**Written request**
Set out the entries from the line containing "Where should I click to: Click the cyan" through the line containing "[x=1457, y=67]" as a Markdown table with the columns Row and Line, numbering each line and leaving out blank lines.

====== Excerpted records ======

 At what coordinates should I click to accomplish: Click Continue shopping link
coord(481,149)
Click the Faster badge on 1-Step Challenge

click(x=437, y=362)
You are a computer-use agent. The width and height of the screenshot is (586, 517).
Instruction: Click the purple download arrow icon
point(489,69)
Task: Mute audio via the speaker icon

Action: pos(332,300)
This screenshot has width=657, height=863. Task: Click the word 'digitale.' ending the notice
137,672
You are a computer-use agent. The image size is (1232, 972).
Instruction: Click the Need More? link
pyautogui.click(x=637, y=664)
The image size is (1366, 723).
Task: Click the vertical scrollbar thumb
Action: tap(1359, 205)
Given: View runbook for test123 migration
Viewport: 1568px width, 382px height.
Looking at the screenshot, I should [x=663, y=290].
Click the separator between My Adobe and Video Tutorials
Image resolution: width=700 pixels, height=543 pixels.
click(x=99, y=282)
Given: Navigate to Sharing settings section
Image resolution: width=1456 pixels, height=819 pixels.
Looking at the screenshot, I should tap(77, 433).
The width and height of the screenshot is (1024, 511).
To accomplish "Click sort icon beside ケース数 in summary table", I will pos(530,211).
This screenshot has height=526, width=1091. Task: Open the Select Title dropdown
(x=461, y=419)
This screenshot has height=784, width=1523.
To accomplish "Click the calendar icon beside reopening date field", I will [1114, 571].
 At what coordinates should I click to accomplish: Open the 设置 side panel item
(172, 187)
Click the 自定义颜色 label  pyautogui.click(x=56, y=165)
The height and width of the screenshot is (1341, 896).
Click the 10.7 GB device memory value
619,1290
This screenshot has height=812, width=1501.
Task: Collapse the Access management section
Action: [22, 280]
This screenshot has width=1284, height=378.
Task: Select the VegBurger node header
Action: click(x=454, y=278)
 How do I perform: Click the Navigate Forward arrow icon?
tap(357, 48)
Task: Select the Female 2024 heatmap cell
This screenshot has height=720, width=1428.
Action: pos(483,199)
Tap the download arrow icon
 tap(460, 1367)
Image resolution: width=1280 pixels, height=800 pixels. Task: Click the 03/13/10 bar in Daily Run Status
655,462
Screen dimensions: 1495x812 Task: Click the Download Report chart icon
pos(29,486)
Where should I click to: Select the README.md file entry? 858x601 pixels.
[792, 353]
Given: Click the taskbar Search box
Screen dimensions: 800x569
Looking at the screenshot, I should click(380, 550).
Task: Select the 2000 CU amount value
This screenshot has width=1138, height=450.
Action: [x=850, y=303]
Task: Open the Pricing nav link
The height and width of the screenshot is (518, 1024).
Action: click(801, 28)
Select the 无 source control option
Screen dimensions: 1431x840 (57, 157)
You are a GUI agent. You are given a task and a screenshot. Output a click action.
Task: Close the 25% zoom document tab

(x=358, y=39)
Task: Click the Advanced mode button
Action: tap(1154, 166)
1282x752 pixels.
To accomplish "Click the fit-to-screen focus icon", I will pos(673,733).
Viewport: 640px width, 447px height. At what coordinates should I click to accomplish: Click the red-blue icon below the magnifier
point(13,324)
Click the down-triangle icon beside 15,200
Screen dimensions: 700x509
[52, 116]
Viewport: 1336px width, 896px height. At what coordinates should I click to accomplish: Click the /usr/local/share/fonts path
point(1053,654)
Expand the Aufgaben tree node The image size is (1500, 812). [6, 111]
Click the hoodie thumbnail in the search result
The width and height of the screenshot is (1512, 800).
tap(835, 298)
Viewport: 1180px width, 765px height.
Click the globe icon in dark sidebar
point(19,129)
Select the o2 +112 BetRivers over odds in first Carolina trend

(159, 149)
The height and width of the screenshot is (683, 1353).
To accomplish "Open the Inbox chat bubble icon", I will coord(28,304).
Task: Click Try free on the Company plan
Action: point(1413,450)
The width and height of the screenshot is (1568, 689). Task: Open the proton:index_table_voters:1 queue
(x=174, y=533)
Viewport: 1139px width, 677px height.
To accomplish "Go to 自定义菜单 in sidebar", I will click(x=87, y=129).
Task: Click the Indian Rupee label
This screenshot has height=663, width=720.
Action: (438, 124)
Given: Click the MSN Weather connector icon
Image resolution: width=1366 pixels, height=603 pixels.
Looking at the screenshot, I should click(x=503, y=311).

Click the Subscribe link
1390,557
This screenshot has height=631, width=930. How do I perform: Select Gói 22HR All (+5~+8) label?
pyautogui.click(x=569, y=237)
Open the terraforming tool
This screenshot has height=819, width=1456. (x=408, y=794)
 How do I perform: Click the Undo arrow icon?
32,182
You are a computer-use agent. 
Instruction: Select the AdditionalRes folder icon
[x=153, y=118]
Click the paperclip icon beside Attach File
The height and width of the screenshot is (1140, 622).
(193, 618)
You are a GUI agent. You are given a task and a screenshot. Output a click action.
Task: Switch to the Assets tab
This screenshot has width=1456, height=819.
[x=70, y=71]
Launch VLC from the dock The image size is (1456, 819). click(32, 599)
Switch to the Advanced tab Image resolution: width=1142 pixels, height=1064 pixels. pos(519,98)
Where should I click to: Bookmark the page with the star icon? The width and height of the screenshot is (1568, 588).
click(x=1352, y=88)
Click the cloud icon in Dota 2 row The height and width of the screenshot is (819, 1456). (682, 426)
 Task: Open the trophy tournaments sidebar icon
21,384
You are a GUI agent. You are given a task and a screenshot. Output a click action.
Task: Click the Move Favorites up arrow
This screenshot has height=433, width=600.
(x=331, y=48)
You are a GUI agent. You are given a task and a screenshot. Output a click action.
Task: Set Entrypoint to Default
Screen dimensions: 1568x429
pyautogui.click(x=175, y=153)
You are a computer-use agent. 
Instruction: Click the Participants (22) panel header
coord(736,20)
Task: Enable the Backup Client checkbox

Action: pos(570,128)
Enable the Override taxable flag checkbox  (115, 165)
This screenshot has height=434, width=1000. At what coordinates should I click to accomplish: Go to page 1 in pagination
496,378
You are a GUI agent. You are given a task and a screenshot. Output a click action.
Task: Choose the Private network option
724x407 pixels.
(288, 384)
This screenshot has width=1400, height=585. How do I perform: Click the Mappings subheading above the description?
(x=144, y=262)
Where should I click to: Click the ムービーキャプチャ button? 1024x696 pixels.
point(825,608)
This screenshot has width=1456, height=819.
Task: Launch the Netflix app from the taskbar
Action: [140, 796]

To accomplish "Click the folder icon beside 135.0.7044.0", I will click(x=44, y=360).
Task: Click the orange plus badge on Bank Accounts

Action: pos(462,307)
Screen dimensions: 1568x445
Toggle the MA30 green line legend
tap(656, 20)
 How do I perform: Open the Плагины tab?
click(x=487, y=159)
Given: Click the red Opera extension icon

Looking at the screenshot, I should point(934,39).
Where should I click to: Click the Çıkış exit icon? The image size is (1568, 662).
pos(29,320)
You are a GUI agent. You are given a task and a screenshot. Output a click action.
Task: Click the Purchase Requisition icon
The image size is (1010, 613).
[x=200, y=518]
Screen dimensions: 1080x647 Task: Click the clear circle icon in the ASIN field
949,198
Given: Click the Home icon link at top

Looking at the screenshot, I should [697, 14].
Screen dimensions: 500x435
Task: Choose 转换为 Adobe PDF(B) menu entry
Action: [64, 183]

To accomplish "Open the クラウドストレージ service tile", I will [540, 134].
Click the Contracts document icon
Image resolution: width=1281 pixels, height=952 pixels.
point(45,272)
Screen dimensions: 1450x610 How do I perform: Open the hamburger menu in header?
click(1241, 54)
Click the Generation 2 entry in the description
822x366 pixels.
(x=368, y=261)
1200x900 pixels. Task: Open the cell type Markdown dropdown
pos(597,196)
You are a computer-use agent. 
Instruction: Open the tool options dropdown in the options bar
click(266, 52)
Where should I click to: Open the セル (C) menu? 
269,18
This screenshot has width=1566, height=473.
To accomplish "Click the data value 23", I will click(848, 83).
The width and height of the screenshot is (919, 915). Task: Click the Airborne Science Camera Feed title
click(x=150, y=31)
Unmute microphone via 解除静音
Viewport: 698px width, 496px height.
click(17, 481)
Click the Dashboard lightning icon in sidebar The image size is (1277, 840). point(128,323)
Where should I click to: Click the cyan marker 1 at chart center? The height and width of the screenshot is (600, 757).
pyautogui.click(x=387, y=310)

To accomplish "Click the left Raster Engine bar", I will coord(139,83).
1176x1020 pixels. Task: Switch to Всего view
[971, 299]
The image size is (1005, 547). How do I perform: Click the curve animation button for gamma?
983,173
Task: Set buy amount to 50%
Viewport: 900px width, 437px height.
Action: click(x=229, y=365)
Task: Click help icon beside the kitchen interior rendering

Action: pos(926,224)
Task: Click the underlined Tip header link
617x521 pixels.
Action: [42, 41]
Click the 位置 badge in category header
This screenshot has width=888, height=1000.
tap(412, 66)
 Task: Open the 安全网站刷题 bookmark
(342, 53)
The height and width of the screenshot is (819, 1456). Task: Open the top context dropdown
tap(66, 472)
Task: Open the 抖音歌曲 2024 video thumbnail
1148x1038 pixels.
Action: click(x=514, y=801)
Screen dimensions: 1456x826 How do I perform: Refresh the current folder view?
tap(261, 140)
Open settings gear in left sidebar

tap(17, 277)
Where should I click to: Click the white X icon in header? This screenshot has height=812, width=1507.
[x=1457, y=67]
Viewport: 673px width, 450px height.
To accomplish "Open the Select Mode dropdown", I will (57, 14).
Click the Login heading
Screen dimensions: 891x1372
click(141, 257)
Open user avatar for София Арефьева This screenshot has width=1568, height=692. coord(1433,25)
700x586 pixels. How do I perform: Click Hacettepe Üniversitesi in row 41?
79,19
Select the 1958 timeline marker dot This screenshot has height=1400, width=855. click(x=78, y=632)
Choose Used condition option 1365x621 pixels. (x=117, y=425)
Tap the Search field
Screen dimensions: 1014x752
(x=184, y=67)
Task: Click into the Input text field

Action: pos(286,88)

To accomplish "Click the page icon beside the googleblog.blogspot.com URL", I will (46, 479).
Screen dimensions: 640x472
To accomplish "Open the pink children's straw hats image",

======

**Solution**
| Row | Line |
|---|---|
| 1 | Where should I click to: Click the cyan marker 1 at chart center? The height and width of the screenshot is (600, 757). |
| 2 | pyautogui.click(x=387, y=310) |
| 3 | To accomplish "Click the left Raster Engine bar", I will coord(139,83). |
| 4 | 1176x1020 pixels. Task: Switch to Всего view |
| 5 | [971, 299] |
| 6 | The image size is (1005, 547). How do I perform: Click the curve animation button for gamma? |
| 7 | 983,173 |
| 8 | Task: Set buy amount to 50% |
| 9 | Viewport: 900px width, 437px height. |
| 10 | Action: click(x=229, y=365) |
| 11 | Task: Click help icon beside the kitchen interior rendering |
| 12 | Action: pos(926,224) |
| 13 | Task: Click the underlined Tip header link |
| 14 | 617x521 pixels. |
| 15 | Action: [42, 41] |
| 16 | Click the 位置 badge in category header |
| 17 | This screenshot has width=888, height=1000. |
| 18 | tap(412, 66) |
| 19 |  Task: Open the 安全网站刷题 bookmark |
| 20 | (342, 53) |
| 21 | The height and width of the screenshot is (819, 1456). Task: Open the top context dropdown |
| 22 | tap(66, 472) |
| 23 | Task: Open the 抖音歌曲 2024 video thumbnail |
| 24 | 1148x1038 pixels. |
| 25 | Action: click(x=514, y=801) |
| 26 | Screen dimensions: 1456x826 How do I perform: Refresh the current folder view? |
| 27 | tap(261, 140) |
| 28 | Open settings gear in left sidebar |
| 29 | tap(17, 277) |
| 30 | Where should I click to: Click the white X icon in header? This screenshot has height=812, width=1507. |
| 31 | [x=1457, y=67] |